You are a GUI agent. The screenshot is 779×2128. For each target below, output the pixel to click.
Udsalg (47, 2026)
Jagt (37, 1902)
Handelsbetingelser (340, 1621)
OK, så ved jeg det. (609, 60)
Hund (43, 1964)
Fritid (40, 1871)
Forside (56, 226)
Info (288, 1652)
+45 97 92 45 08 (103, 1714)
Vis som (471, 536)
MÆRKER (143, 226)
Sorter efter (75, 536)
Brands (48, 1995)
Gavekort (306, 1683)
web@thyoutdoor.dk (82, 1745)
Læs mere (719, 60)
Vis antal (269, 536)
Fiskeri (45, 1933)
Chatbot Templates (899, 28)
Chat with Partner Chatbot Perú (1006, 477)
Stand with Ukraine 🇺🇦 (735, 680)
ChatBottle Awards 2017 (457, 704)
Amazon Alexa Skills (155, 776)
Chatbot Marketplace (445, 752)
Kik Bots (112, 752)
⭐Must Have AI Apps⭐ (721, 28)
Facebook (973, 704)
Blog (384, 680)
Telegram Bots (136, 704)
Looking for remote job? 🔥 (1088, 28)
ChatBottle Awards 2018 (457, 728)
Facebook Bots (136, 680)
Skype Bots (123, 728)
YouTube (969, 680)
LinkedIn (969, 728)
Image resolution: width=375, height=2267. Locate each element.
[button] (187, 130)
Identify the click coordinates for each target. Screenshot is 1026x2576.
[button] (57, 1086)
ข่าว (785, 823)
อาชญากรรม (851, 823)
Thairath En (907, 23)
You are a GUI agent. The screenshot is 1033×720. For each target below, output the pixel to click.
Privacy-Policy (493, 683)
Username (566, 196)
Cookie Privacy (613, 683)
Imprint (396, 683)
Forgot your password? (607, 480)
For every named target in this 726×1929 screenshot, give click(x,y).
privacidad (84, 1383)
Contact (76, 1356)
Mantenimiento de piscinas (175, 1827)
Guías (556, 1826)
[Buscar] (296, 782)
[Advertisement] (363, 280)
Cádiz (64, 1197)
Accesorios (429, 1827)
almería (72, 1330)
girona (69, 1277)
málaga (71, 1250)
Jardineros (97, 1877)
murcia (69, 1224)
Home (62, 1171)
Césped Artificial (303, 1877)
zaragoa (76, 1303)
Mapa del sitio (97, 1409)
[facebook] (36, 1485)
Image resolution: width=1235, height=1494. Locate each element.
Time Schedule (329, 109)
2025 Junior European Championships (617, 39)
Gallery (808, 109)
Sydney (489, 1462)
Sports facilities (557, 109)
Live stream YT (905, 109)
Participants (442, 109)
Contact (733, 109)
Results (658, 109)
———
* **GIVEN REQUEST**: Copy the data word for word, from the line with "Kik Bots (112, 752)" through the final line of the data.

* **ANSWER FOR THE TASK**:
Kik Bots (112, 752)
⭐Must Have AI Apps⭐ (721, 28)
Facebook (973, 704)
Blog (384, 680)
Telegram Bots (136, 704)
Looking for remote job? 🔥 (1088, 28)
ChatBottle Awards 2018 (457, 728)
Facebook Bots (136, 680)
Skype Bots (123, 728)
YouTube (969, 680)
LinkedIn (969, 728)
Image resolution: width=375, height=2267. Locate each element.
[button] (187, 130)
Identify the click coordinates for each target. Screenshot is 1026x2576.
[button] (57, 1086)
ข่าว (785, 823)
อาชญากรรม (851, 823)
Thairath En (907, 23)
You are a GUI agent. The screenshot is 1033×720. For each target below, output the pixel to click.
Privacy-Policy (493, 683)
Username (566, 196)
Cookie Privacy (613, 683)
Imprint (396, 683)
Forgot your password? (607, 480)
For every named target in this 726×1929 screenshot, give click(x,y).
privacidad (84, 1383)
Contact (76, 1356)
Mantenimiento de piscinas (175, 1827)
Guías (556, 1826)
[Buscar] (296, 782)
[Advertisement] (363, 280)
Cádiz (64, 1197)
Accesorios (429, 1827)
almería (72, 1330)
girona (69, 1277)
málaga (71, 1250)
Jardineros (97, 1877)
murcia (69, 1224)
Home (62, 1171)
Césped Artificial (303, 1877)
zaragoa (76, 1303)
Mapa del sitio (97, 1409)
[facebook] (36, 1485)
Image resolution: width=1235, height=1494. Locate each element.
Time Schedule (329, 109)
2025 Junior European Championships (617, 39)
Gallery (808, 109)
Sydney (489, 1462)
Sports facilities (557, 109)
Live stream YT (905, 109)
Participants (442, 109)
Contact (733, 109)
Results (658, 109)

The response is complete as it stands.